Researchers have found smoking is a stronger risk for peripheral artery disease than for heart attacks and stroke. That’s another reason to quit smoking ― NOW.
If you smoke, you no doubt already know you are not doing your lungs any favors. You’re raising the odds for developing lung cancer and chronic obstructive pulmonary disease. You are also at elevated risk for heart attack and stroke. Johns Hopkins Bloomberg School of Public Health researchers have now identified an even stronger health risk linked to smoking ― peripheral artery disease (PAD).
The PAD risk can remain elevated for even 30 years after a person gives up cigarettes. But that doesn’t mean there’s no point in stopping smoking. Kicking nicotine addiction will begin to lower your odds of developing PAD. And if you already have the condition, smoking cessation and other lifestyle changes can help prevent serious complications. And that’s another reason to stop smoking ― now.
The PAD and smoking connection
Plaque is fatty, artery-clogging material made up of cholesterol, calcium, fibrous tissue, and other substances in the blood. Atherosclerosis develops when plaque builds up in arteries carrying blood to your brain and heart. It can cause strokes, transient ischemic attacks (TIAs, or mini strokes), and heart attacks. When it builds up in your leg arteries, the result is PAD.

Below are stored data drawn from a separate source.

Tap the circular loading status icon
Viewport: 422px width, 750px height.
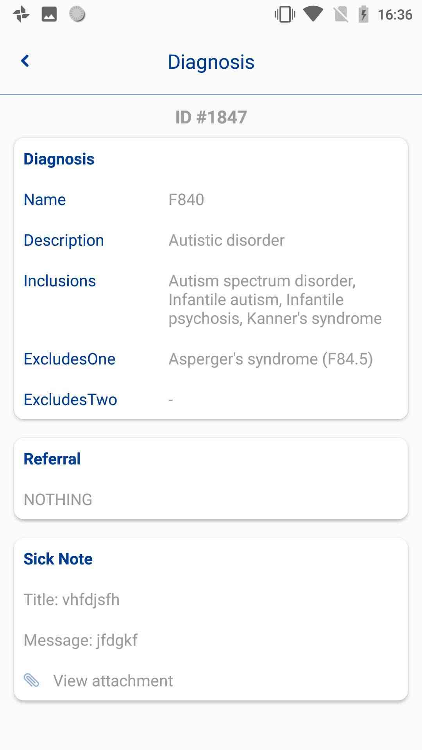point(77,14)
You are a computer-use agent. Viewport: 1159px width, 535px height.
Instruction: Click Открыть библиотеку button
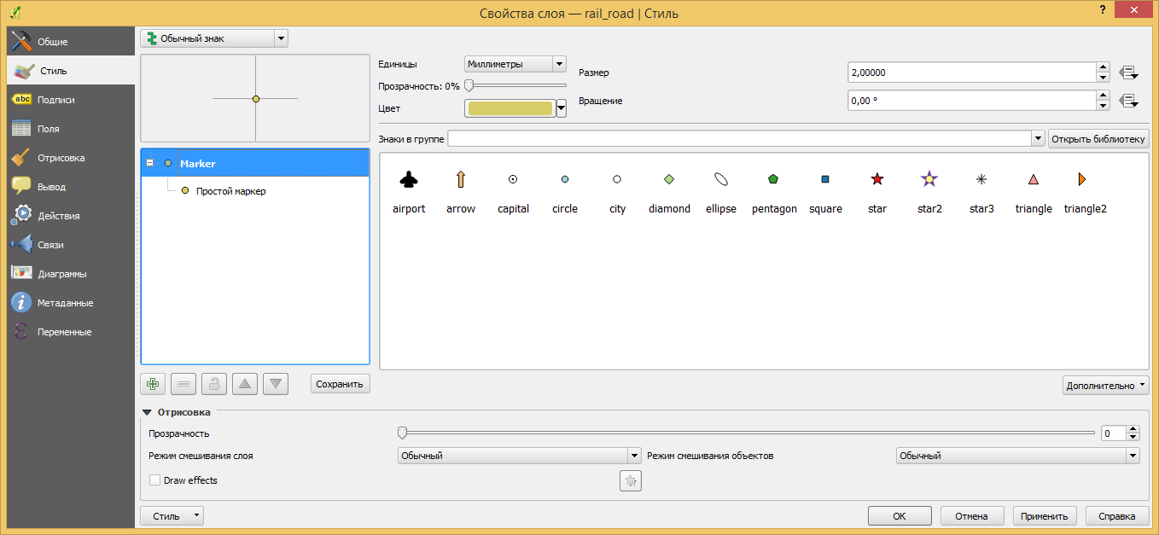[x=1098, y=138]
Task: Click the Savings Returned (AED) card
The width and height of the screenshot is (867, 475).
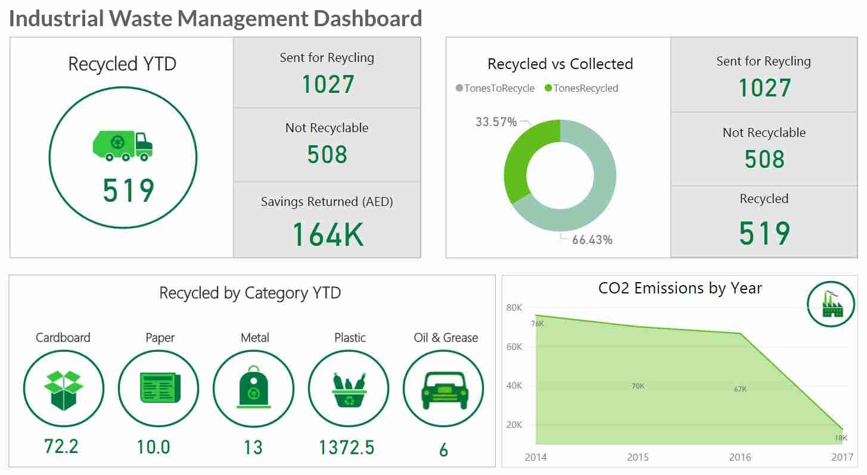Action: click(x=327, y=220)
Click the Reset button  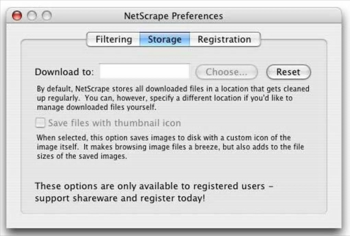coord(288,72)
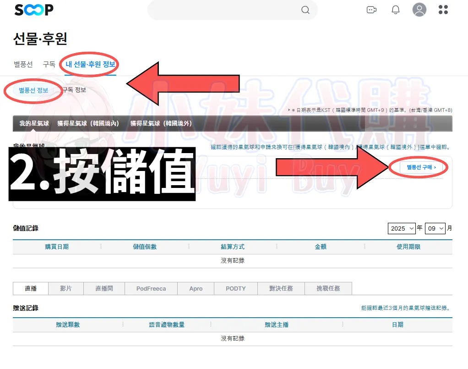Select the 내 선물·후원 정보 tab
The height and width of the screenshot is (369, 468).
(90, 64)
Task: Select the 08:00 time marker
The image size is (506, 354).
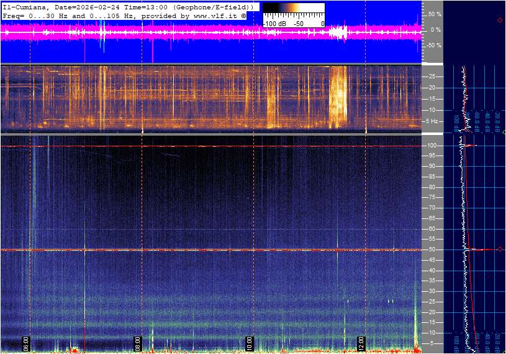Action: coord(138,343)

This form of atherosclerotic artery disease limits flow of oxygen-rich blood to your limbs, causing numbness and pain, which can limit your ability to exercise or even walk up and down stairs. The poor circulation resulting from PAD can also put you at risk for leg infections, including hard-to-treat ones. In fact, if the blocked blood flow to a limb is severe enough, gangrene (tissue death) may develop, requiring leg amputation, according to the National Heart Lung and Institute (NHLBI).
The Johns Hopkins study, published in the Journal of the American Heart Association (JAMA), analyzed smoking and atherosclerotic disease in a large group of people participating in the ongoing, long-term Atherosclerosis Risk in Communities (ARIC) study. To look for smoking-elevated risks of coronary heart disease, stroke, and PAD, the investigators studied ARIC data from 13,335 people (including 3,323 current smokers and 4,185 former smokers) collected over the course of 26 years.

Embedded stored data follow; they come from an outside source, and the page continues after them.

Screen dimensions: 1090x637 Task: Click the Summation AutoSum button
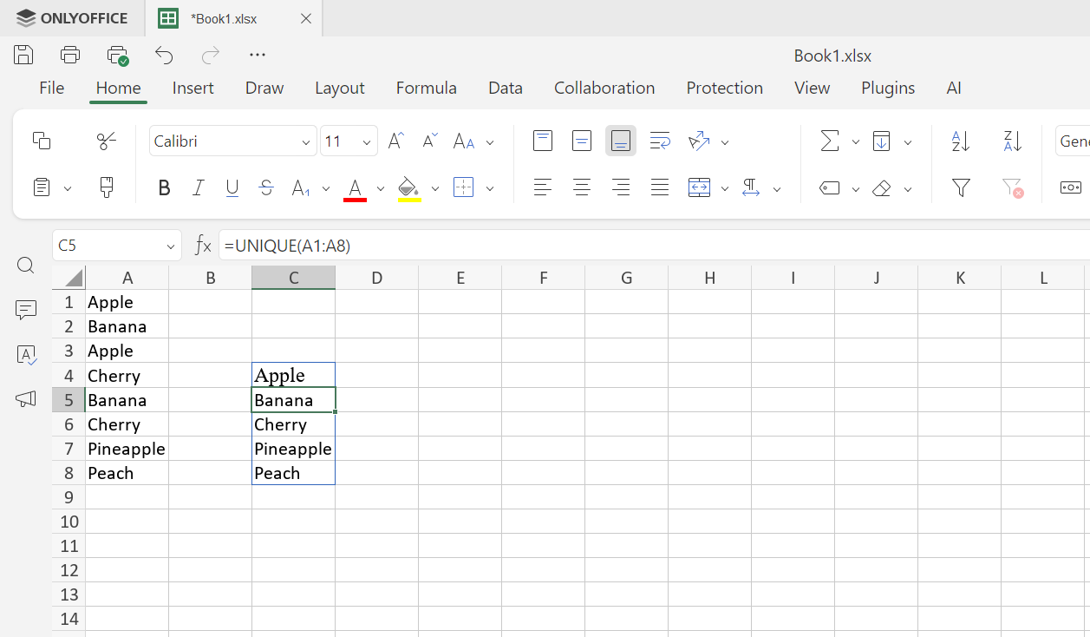pos(830,141)
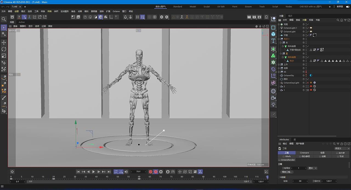The width and height of the screenshot is (351, 190).
Task: Expand the 上升 group in Object Manager
Action: tap(279, 64)
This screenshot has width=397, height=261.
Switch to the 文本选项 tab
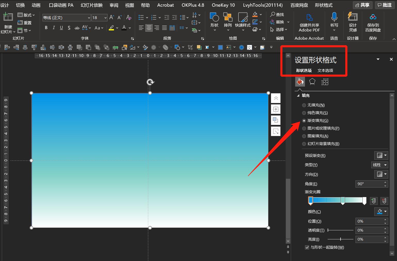[x=325, y=70]
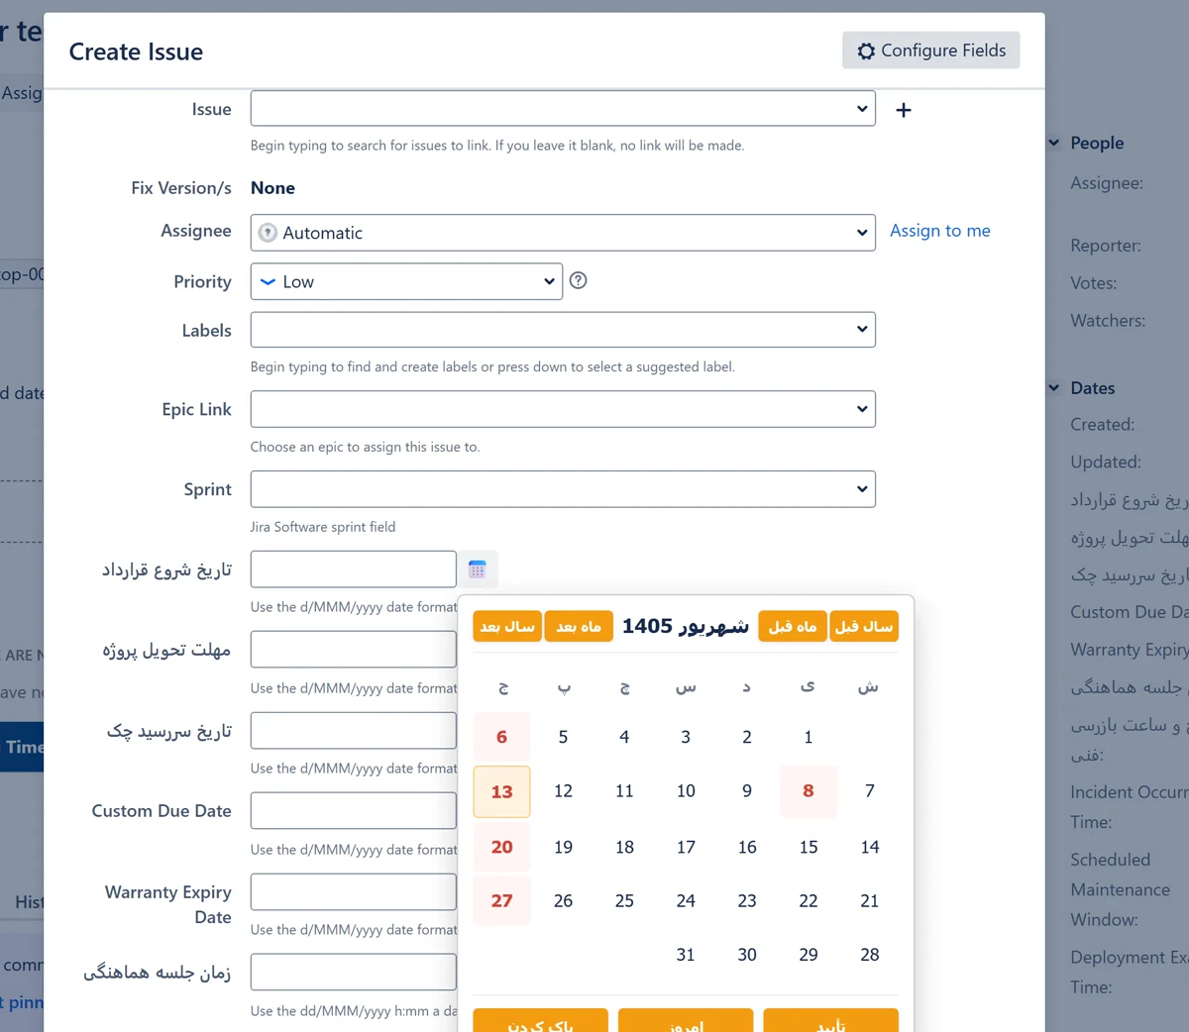Click the Assign to me link
The width and height of the screenshot is (1189, 1032).
940,231
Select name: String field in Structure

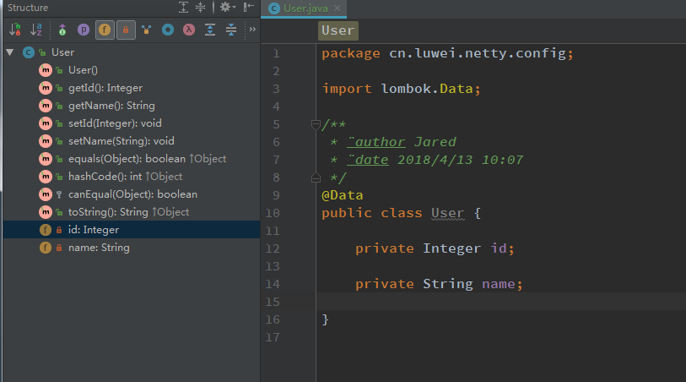pyautogui.click(x=98, y=248)
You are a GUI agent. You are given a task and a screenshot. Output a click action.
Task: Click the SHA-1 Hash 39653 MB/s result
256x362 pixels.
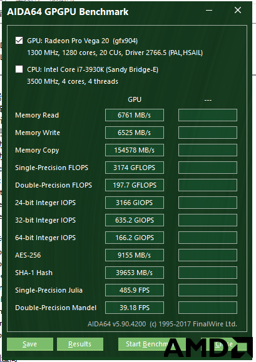point(135,273)
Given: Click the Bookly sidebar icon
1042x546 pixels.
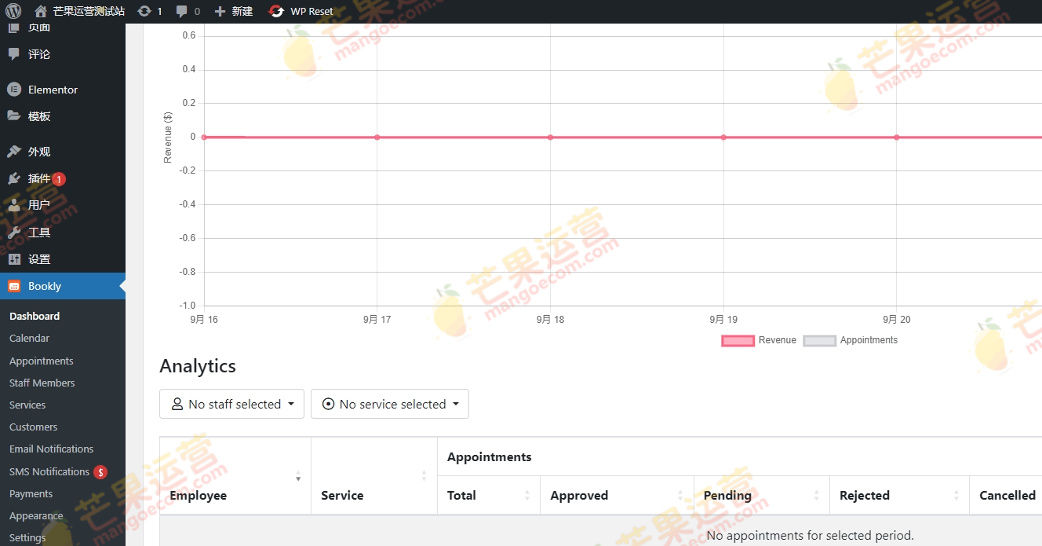Looking at the screenshot, I should click(14, 286).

The research team used “pack-years” to measure how much and how long people smoked. For example, 10 pack-years can mean smoking one pack of cigarettes per day for 10 years or smoking two packs daily for five years, or some other combination. The results showed people who smoked for more than 40 pack-years had 1.8 times more risk for stroke and 2.1 times the risk for coronary heart disease compared to people who never smoked.
But the risk for PAD was even higher. The 40-pack years smokers had about four times the risk for peripheral artery disease than non-smokers.

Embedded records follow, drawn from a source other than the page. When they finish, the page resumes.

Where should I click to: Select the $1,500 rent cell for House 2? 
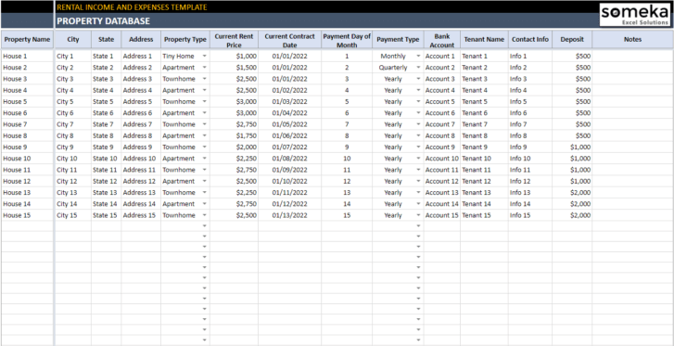[x=234, y=68]
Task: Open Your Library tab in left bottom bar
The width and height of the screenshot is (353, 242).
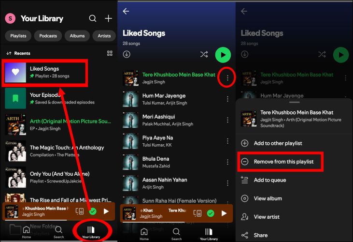Action: (91, 232)
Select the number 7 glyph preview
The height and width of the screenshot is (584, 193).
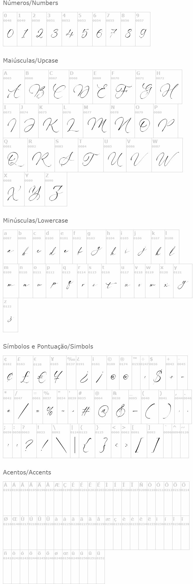113,34
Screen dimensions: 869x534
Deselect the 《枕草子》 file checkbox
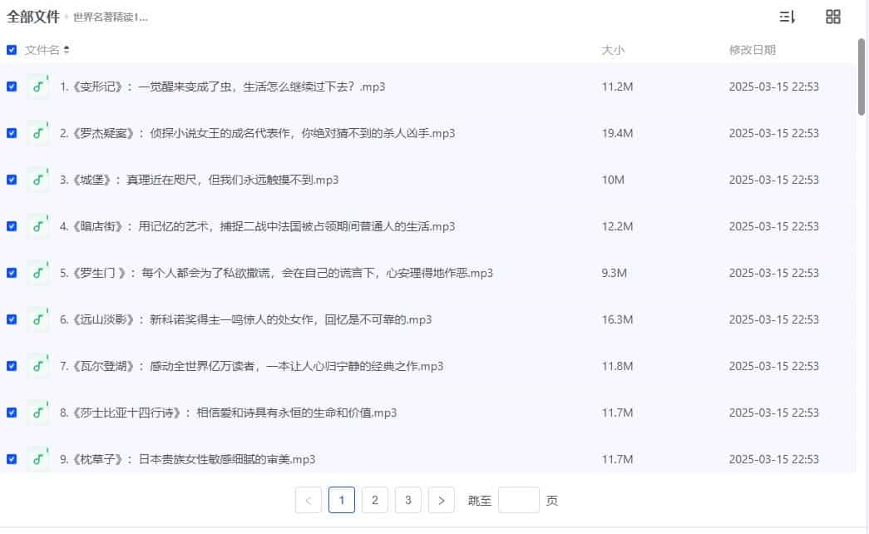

Bottom line? This is another reason to stop smoking – NOW!
The smoking risk for PAD wasn’t only stronger than the risk for stroke or heart attack, it lasted longer, too. It takes about 30 years of smoking cessation for the PAD risk for former smokers to become as low as the risk for people who never smoked. But there is hopeful news from the study, and it’s another reason to quit smoking now, not later.
Although it’s true that it takes decades of non-smoking to lower a former smoker’s risk for PAD back to the same level as those who never smoked, giving up cigarettes results in a meaningful drop in peripheral artery disease fairly quickly.
"We observed a lower risk for peripheral artery disease, coronary heart disease, and stroke within five years of smoking cessation," said researcher Ning Ding, a data analyst at the Bloomberg School and first author of the study.
The research team found those who stopped smoking for five to nine years had a 57 percent reduction in PAD, and a 30 to 40 percent for coronary heart disease and stroke, compared to those who never smoked.
Learn about PAD and how to prevent it
"Our results underscore the importance of both smoking prevention for non-smokers and early smoking cessation for smokers. The study also suggests that campaigns about smoking's health risks should emphasize the elevated risk of peripheral artery disease, not just coronary heart disease and stroke," said Bloomberg School of Public Health researcher and epidemiologist Kunihiro Matsushita, MD, PhD.
If you have leg pain when you walk or climb stairs, especially if you have a history of smoking, don’t assume it’s a normal part of aging ― talk to your doctor about being tested for PAD, the NHLBI emphasizes. A simple, non-invasive test, called an ankle-brachial index, or ABI, can determine whether you likely have PAD.
And if you do smoke, you have another reason to quit smoking now. Work with your doctor on a successful smoking cessation plan to lower your risk of PAD. If you already have the condition, lifestyle changes including losing excess weight, getting regular exercise, eating a heart healthy diet and, of course, stopping smoking can help lower the risk for serious complications.